I’m a skeptic of the ACA, mostly because of the risk of an adverse selection death spiral in the private insurance business. The bill enacts penalties that are trivial compared to the cost of either buying or providing coverage, which means that some people and small businesses are likely to pay the fines rather than comply, particularly since the bill forbids any kind of criminal sanctions for noncompliance. (Most of my earlier points may be found in this post.) The nature of the Supreme Court’s decision is critical. If the Court throws out the individual mandate while leaving the rest of it in force, the death spiral is almost inevitable. If the court throws out the entire bill, we’re back where we started. If the bill continues as passed, nobody knows what state the health insurance business will be come 2015.

“Affordable care”, alas, is a false promise, even if the entire bill survives intact. Revealingly, the bill’s key architect now says that the ACA will raise insurance premiums, especially for young people. My own premiums will likely rise by 19%. Given that Carol and I are square in the demographic that the insurance industry loves to hate, I guess I should be glad that we have coverage at all.

Even that isn’t a sure thing. I’m going to make a point here that I haven’t seen anyone else make in the years-long discussion: No matter what you intend to do, reforming a sector of the economy as large as health care guarantees that there will be a certain amount of blood in the streets. Health care expenditures now consume about 17% of GDP–three trillion dollars–a number that makes most American industries look like rounding errors. Any change that embraces that much turf and that much money will be disruptive down here in the waiting rooms. Any change. Insurance companies will reduce their presence in some areas. People will game the system. Prices of drugs and medical equipment will rise, triggering layoffs and outsourcing and trimming of insurance benefits. Doctors who are approaching retirement age may leave the field early rather than endure the paperwork and the fee limitations, leaving us with an even greater shortage of skilled practitioners. There will be mistakes and confusion on a truly epic scale, and a substantial number of people will slip through the cracks. Tumors will grow, conditions will fail to be diagnosed, and many will suffer.

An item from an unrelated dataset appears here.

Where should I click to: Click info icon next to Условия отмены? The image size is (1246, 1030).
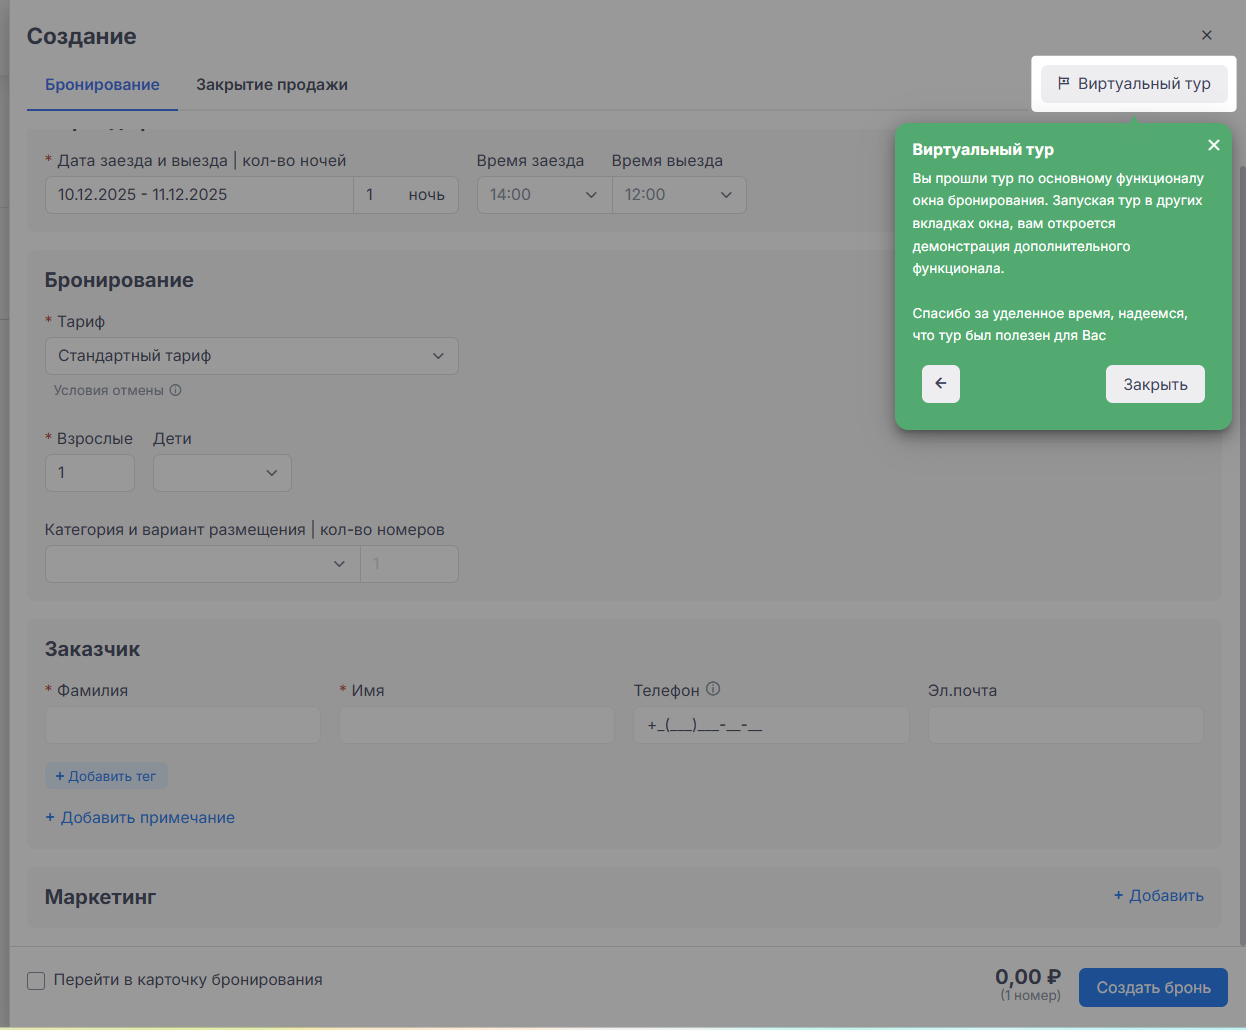tap(176, 391)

This, furthermore, is best-case. If something goes wrong, well, the consequences are impossible to predict, beyond their being bad.

Do I have any better ideas? No. There are too many pathological conditions in play here: Nobody knows what their current health insurance costs. Everybody wants somebody else to pay for it. Human variability among individuals is broader than we’re willing to admit. We know far less about the workings of the human body than we claim to. Health care costs are hugely concentrated among relatively few individuals (I’ve heard 90/10 most often, but have not seen good numbers) so even policies with spectacularly high deductables will cost a great deal. Healthy people are too willing to ascribe their health to moral superiority, and bad health to bad behavior. (This is a phenomenon I’ve dubbed “Higgsism,” from the hero of Butler’s Erewhon.) Almost everyone is still repeating Ancel Keys’ scientific fraud, that carbs are good and fats are bad. The “death panels” meme cannot be un-coined.

Etc. The end result is that I consider universal health care an unsolvable problem, as most people understand the term “solvable.” (My definition of “solvable” does not include “imposing a solution by force on the public that the public does not want.”)

Whatever happens next week when the Supreme Court hands down its decision, we are in for a wild ride. You can’t juggle three trillion eggs without breaking some. Before you say that’s ok, imagine that one of those splats on the national carpet is you.


Pause before clicking that comments link, and recall that my tolerance for tribal hatred is close to zero. Note well that I did not use the words “liberal,” “conservative,” “Democrat,” or “Republican” in this post, nor any of various possible synonyms. If you intend to comment, I dare you to do the same.